Admiro bastante as pessoas disciplinadas. Fala-se demasiado em talento mas, no final do dia, quem atinge os seus objectivos é quase sempre aquele que se consegue manter focado durante mais tempo. Nada substitui o esforço e a dedicação.
Lembro-me de estar na primária e fazer os trabalhos de casa assim que chegava da escola. Nem sequer almoçava primeiro. Não tinha grande método. Ajoelhava-me no chão com os cadernos e a caligrafia acabava por sofrer. No entanto, a repetição do ritual levava sempre a zero erros, contas certas e caminhos de ferro todos decorados. Tinha poucos amigos, portanto.
A minha mãe, lá para a terceira ou quarta classe, lembrou-se de me perguntar porque é que eu não almoçava e brincava um bocadinho antes de fazer os deveres. Eu não ligava, mas como a pergunta persistia, lá comecei a fazer os trabalhos de casa cada vez mais tarde, ao ponto de ser hora de ir para a ginástica e ainda ter as folhas todas em branco.

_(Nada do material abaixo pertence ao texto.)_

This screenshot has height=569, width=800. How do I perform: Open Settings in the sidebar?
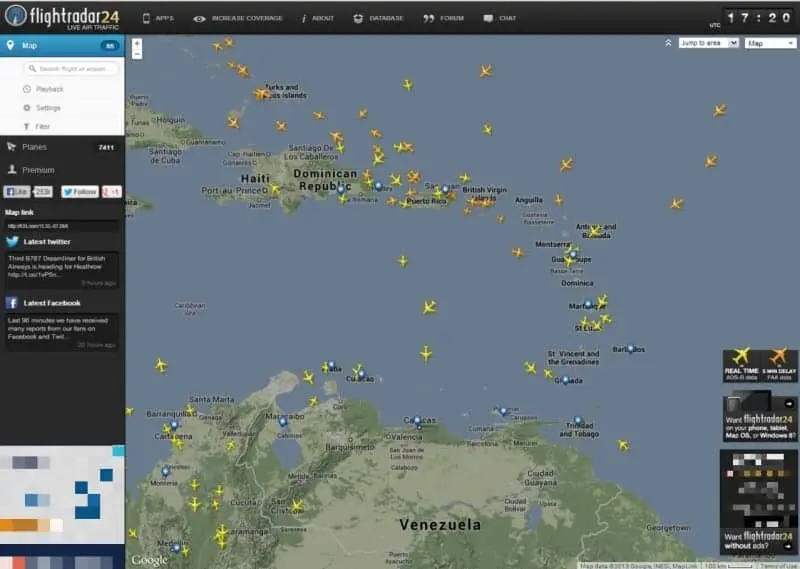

O problema foi abrir um precedente. Eu nem me incomodava em despachar logo aquela porcaria, ainda que os deveres em si tivessem maior utilidade para a porção de alunos de raciocínio limitado da escola do que para mim e para os meus dois amigos inteligentes (numa turma de quase trinta, procedam à medição da popularidade). Seja como for, não devia ter parado para jogar meia hora de Space Invaders antes de escrever a composição sobre os mamíferos. Serei sempre daquelas pessoas que ou faz tudo de forma nazi, ou então, ao dar um bocadinho de espaço para outras coisas, deixa ir tudo por água abaixo.
Isto remete-nos para a noite de ontem. Estava a jogar um jogo qualquer no portátil e deu-me uma súbita mas não incontrolável vontade de cagar. Apesar da sensação causada ser tolerável, adjectivação motivada pelo prazer proporcionado pelo jogo, aquele cagalhão castanho estava mesmo a avisar que ia ser complicado de ser expulso pelo serviço de estrangeiros e fronteiras. Assim que me sentasse na retrete, iria passar lá umas férias agradáveis.
A bateria estava cheia. O rato nem sequer era preciso. Olhei para o portátil. Olhei para a casa de banho.
- Mas que mal é que faz? Logo agora que o jogo estava tão agradável... Levo o computador só um bocadinho e até o posso pousar em cima do cesto da roupa. Faço cocó, jogo mais um bocadinho e vou-me embora. É só desta vez! Tu até vais trocar de pc em breve! Fazes e puxas logo o autoclismo!
De repente aparece um clarão e começo a ouvir uma voz. Era tal e qual a aparição de Nossa Senhora de Fátima aos pastorinhos, com a única diferença de que a minha era real. Não era uma gaja vestida de branco, era eu só que com ar jeitoso e uma auréola na cabeça.
- Não podes! É errado! Não tens um pressentimento de que estás a arruinar a tua vida? Lembras-te de quando começaste a levar revistas para o cagatório? Andaste meses para conseguir perder esse vício! Mais tarde, de cada vez que pegavas na Visão, começavas logo a sentir os movimentos peristálticos, mesmo que tivesses acabado de cagar há dez minutos. Ah, e já agora tenho três segredos para ti. Dois deles revelo-te agora; o terceiro digo-te da próxima vez que conseguires comer uma gaja à canzana estando ela sóbria. Pronto... Se estiver quase a entrar em coma alcóolico também conta. Força, miúdo!
Nunca fui um gajo muito religioso, mas aqueles ensinamentos, para variar, faziam perfeito sentido. Por mais que eu dissesse que era só daquela vez, no fundo sabia que dali até começar a tratar da burocracia do trabalho sentado na sanita, ia um passo assustadoramente pequeno. Se a primeira fantasia de qualquer homem é fazer amor com duas mulheres ao mesmo tempo (e por fazer amor, entenda-se partir-lhes a bilha em cacos mil), a segunda é tratar a casa de banho como se fosse um escritório em miniatura.
Lembro-me agora que, já há uns anos, numa altura em que me decidi tirar o telemóvel do bolso para brincar um bocadinho enquanto o cocó se decidia a meter a cabeça de fora, a repercussão não foi das melhores. Passei a sair de lá quase sempre com menos dois traços. Agora aprendi a lição. Disse sim a evacuar e não à computação.